Le niveau de vie moyen des Gabonais reste indexé sur les recettes tirées du pétrole, du manganèse et du bois.

Le développement humain du Gabon reste étroitement lié à son Revenu national brut (RNB) par habitant, lui-même tiré par les exportations de pétrole, de manganèse et de bois. Une dépendance qui interroge sur la solidité du modèle économique national à long terme.

Installation pétrolière offshore près des côtes gabonaises
Le Revenu national brut du Gabon reste fortement lié aux exportations de pétrole et de manganèse.

Un indicateur, un moteur

L'Indice de développement humain (IDH), qui mesure le niveau de vie, la santé et l'éducation d'une population, progresse ou recule au Gabon en fonction d'un seul grand moteur : le Revenu national brut (RNB) par habitant. Ce revenu dépend lui-même très largement de la vente de matières premières extraites du sous-sol et des forêts.

Concrètement, quand le prix du baril grimpe ou que la demande mondiale de manganèse s'emballe, les caisses de l'État se remplissent davantage. Et lorsque les cours chutent, c'est tout l'indicateur de bien-être national qui vacille avec eux.

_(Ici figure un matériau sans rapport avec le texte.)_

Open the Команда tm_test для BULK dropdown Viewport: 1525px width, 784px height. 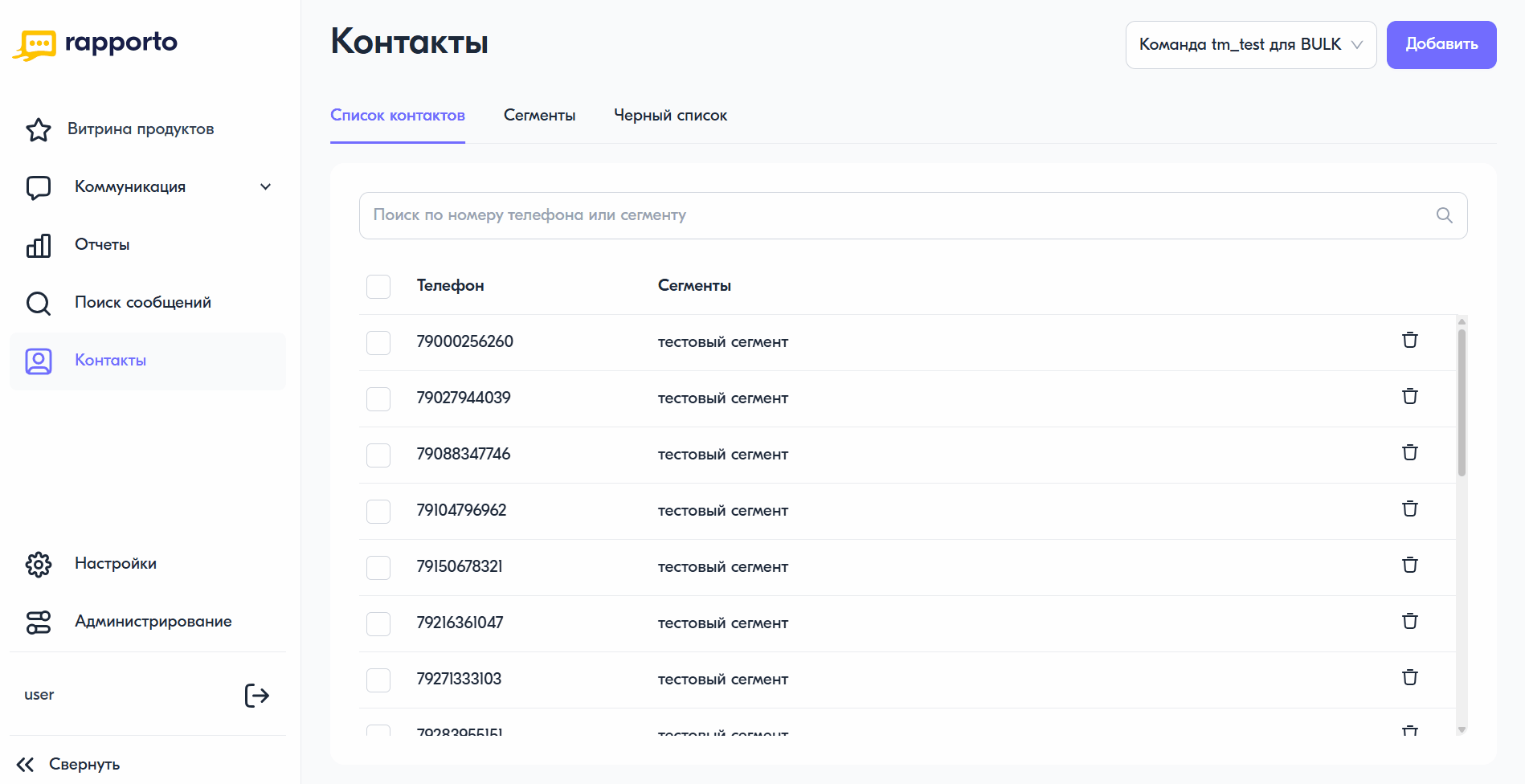tap(1251, 45)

Ce que ça change pour les Gabonais

Cette dépendance n'est pas qu'une donnée statistique. Elle signifie que la capacité de l'État à financer les hôpitaux, les écoles ou les routes reste, pour une large part, suspendue aux marchés internationaux des matières premières plutôt qu'à une production nationale diversifiée.

À retenir :

  • Le RNB par habitant reste le principal indicateur qui tire l'IDH gabonais vers le haut ou vers le bas.
  • Pétrole, manganèse et bois demeurent les piliers de ce revenu.
  • Une baisse des cours mondiaux peut donc peser directement sur le niveau de développement humain mesuré au Gabon.

La question de la diversification

Ce constat n'est pas nouveau, mais il rappelle l'enjeu central des stratégies économiques engagées ces dernières années : réduire la dépendance aux matières premières en développant l'agriculture, le tourisme ou la transformation locale du bois et des minerais. Faire en sorte que le bien-être des Gabonais ne dépende plus uniquement du prix d'un baril fixé à des milliers de kilomètres de Libreville.

Les prochaines statistiques sur l'évolution du RNB par habitant permettront de mesurer si cette dépendance recule ou se confirme.